__Assignment__:
Starting at the line that contains "Image resolution: width=840", write out every line to the end of the records below exactly, and leave out the pictures.

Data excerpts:
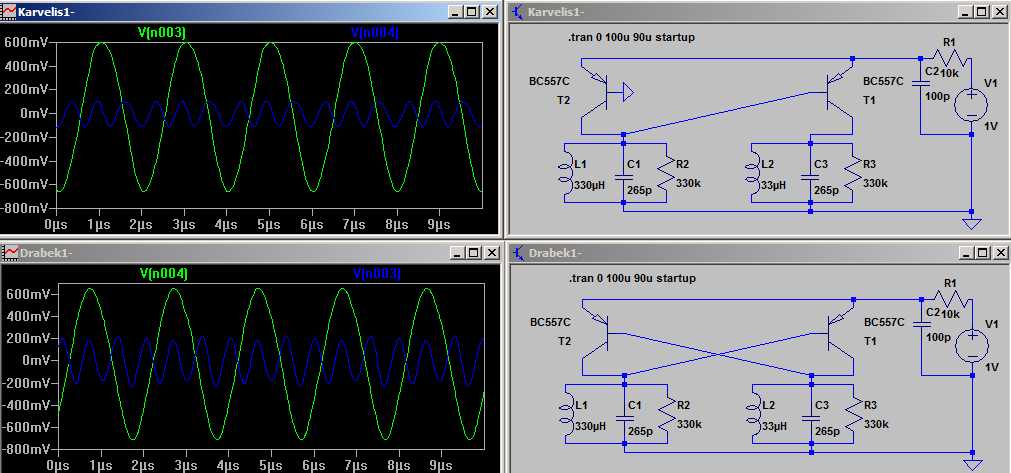Click the ground symbol in Drabek1 schematic
Image resolution: width=1011 pixels, height=473 pixels.
click(x=972, y=462)
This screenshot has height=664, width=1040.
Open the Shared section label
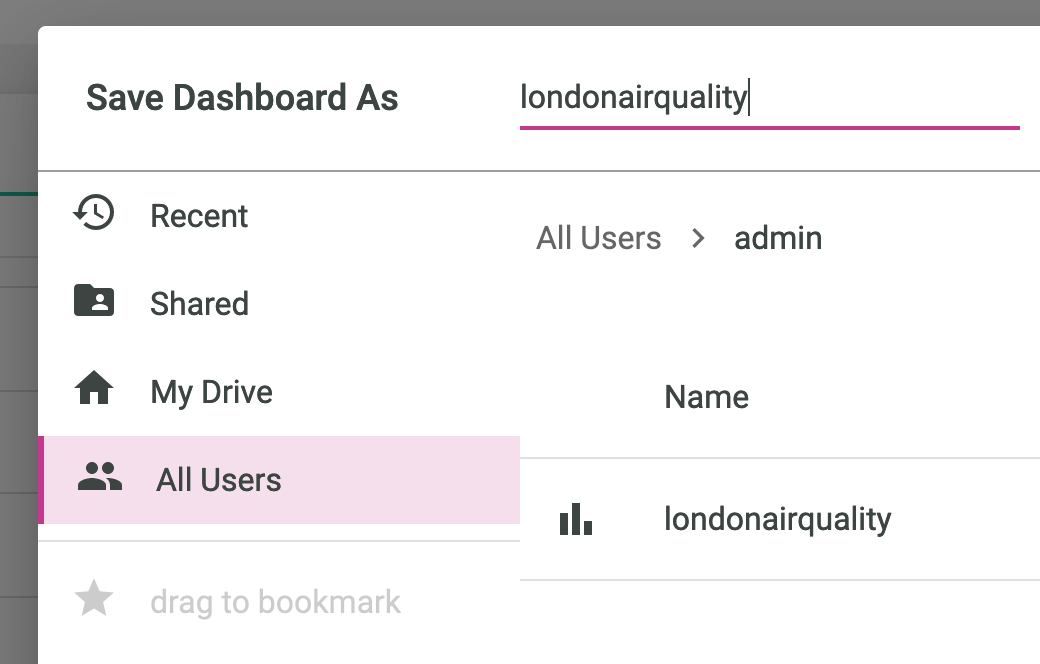point(199,304)
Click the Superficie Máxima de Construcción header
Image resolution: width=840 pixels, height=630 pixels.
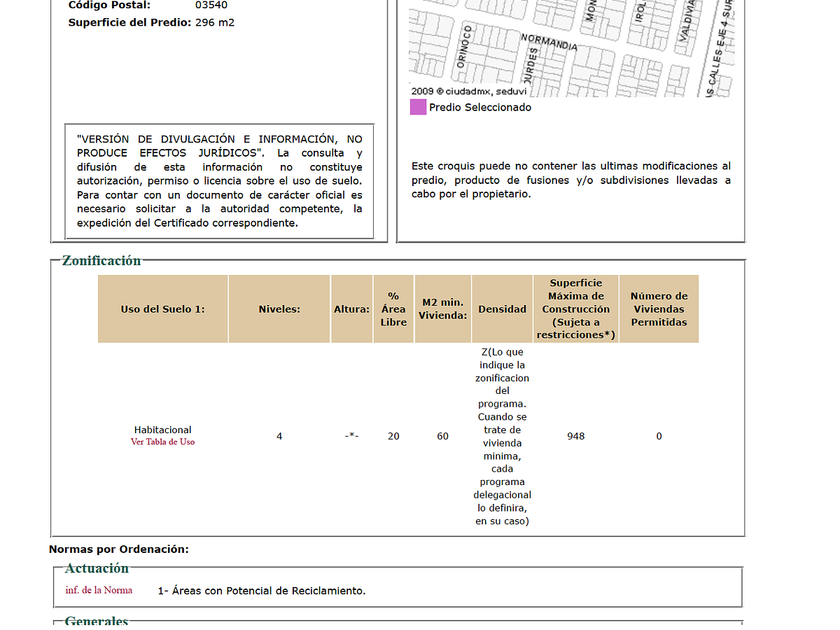(x=576, y=309)
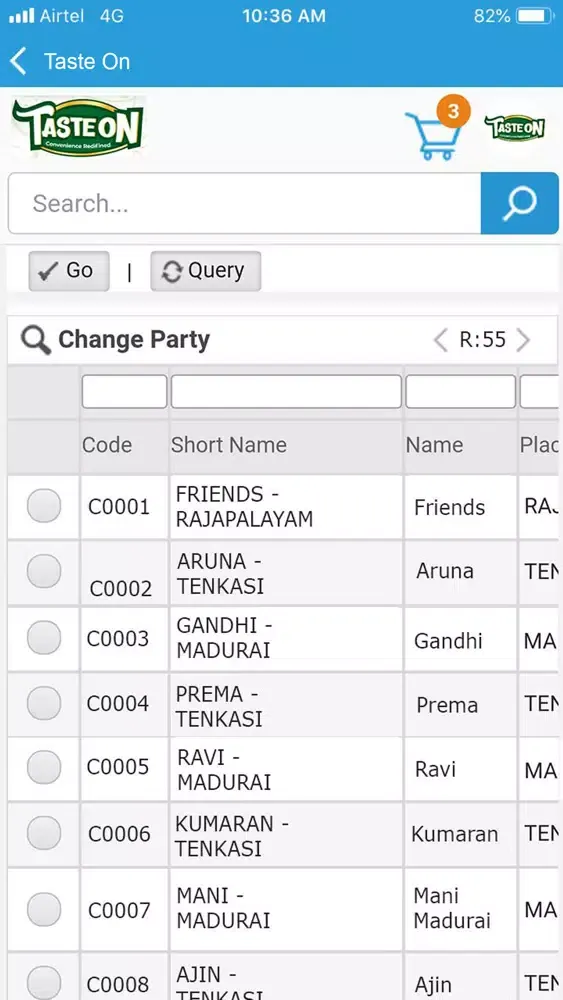Focus the Search... text field
563x1000 pixels.
[x=244, y=203]
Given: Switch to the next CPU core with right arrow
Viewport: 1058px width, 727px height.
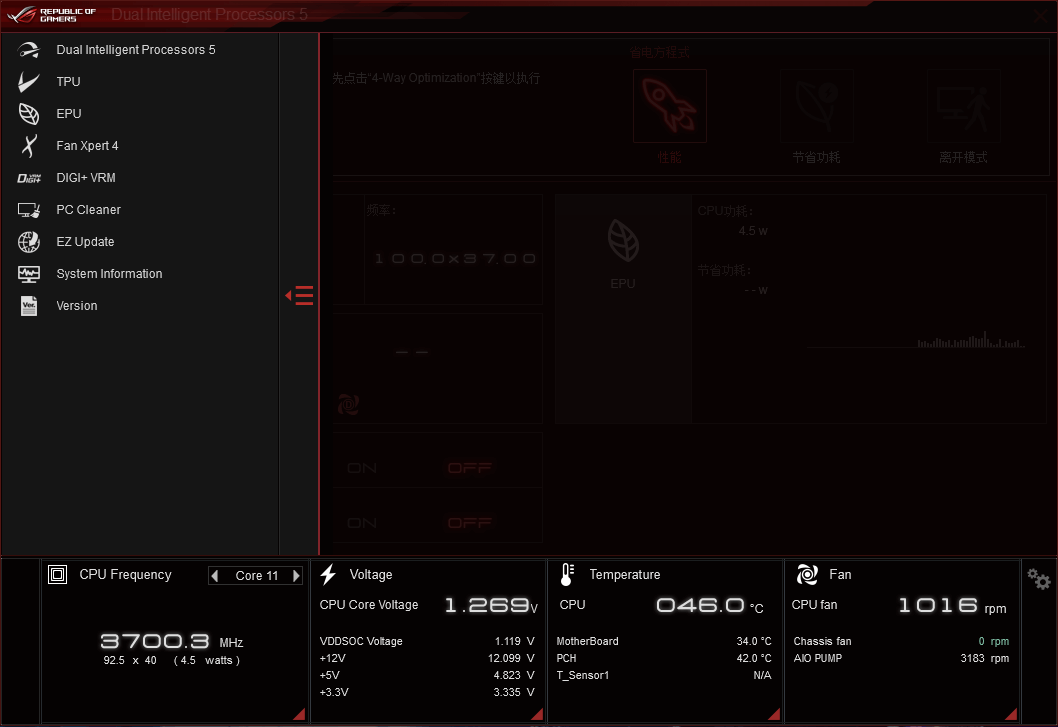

__Completed task__:
Image resolution: width=840 pixels, height=630 pixels.
(x=576, y=309)
Focus the Search... text field
563x1000 pixels.
[x=244, y=203]
Given: Switch to the next CPU core with right arrow
Viewport: 1058px width, 727px height.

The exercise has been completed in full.